La pièce unique tournée, il faut la "tournasser", en parfaire le fond et le col. "Si un artiste n'est pas toujours en train de chercher à mieux faire, je pense qu'il s'éteindra peu à peu", prévient-il.

Lorsque le fragile sujet a passé les phases de gestation, il est soumis à l'épreuve du feu ! L'ouverture du four après la première cuisson suscite une crainte : l'enfant nu est-il réussi ? Il y a tant d'impondérables ! Nous voici maintenant au stade de l'émaillage. Les émaux sont des oxydes métalliques simples ou mélangés, selon les tonalités à pourvoir.

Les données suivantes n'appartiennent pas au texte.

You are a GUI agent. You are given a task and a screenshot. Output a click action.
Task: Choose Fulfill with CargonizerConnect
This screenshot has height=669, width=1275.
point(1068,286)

L'ultime station, c'est la seconde cuisson. L'oeuvre se drape de sa parure. Contemplons sa livrée d'émaux éclatés : ces constellations de cristaux, de pigments scintillants, de stries laquées de bleus impériaux, des camaïeux précieux, des verts fruités. Sur les parois, défile un univers en réduction minérale, végétale, organique, discrètement resserré sur les fines lèvres de l'édifice.

Dès son arrivée en Belgique en 1948, le jeune Antonio est mis à la rude école du métier. Autant dire qu'il la connaît bien la terre, physiquement, par les jambes, les pieds, les paumes, les pores, le nez et les yeux. En 1953, le Père Ambroise de Maredsous le prend huit jours à l'essai. Un demi-siècle plus tard, Antonio est toujours là...

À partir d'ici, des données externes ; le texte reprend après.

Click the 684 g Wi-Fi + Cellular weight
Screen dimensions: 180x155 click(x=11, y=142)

Des distinctions, l'artiste en a reçu de partout. Mais cette pluie de récompenses n'a jamais entamé la simplicité de cet homme arraché à son Italie chérie.

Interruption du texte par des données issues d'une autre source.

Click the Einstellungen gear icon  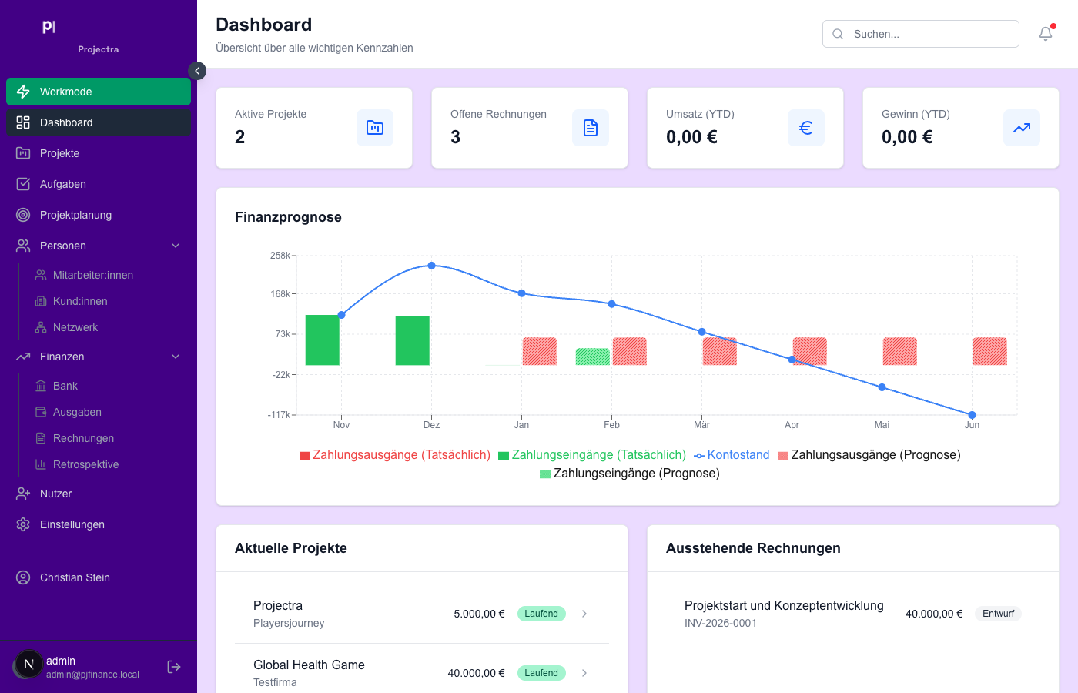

Les recherches personnelles lui ont fait engranger mille secrets. Personne n'a plu égaler ses formes parfaites ni ses émaux qui sont des miracles de préciosité, de raffinement et d'appels vers les rêves les plus lointains.

En contrepoint d'objets domestiques (assiettes, tasses, gobelets, etc.), d'une rare élégance fonctionnelle, il y a ses pots, ses vasques, ses gouttes, où se concentrent toute la densité d'un globe rebondi, la sensualité d'un fruit mûr, l'attrait d'un cadeau qui force les yeux et les mains à en posséder le galbe, à en épouser le ventre.

La céramique d'Antonio Lampecco, ce sont des planètes, des continents infinis pour l'imaginaire, des lieux de contemplation, de partage et de complicité. Comment ne pas aimer ces oeuvres qui transfigurent les éléments constitutifs de notre monde : l'air, le feu, la terre, l'eau ? Antonio Lampecco a mis tout l'univers dans un pot !

Antonio Lampecco  est né à Minucciano (Toscane, Italie) le 03/08/1932. Il habite à Maredret. Il est marié à Chiara De Zalt Sappadina. Ils ont 2 enfants : Marco (qui succède à son père dans le métier) et Thierry. Céramiste potier, il est membre associé de l'Académie Royale de Belgique. Il a obtenu le certificat de maître-artisan au terme de 2 ans d'apprentissage à la poterie de Rebaix. Il dirige l'atelier de céramique à l'abbaye de Maredsous. Il a obtenu de nombreux diplômes, prix et médailles. Son hobby préféré est le football.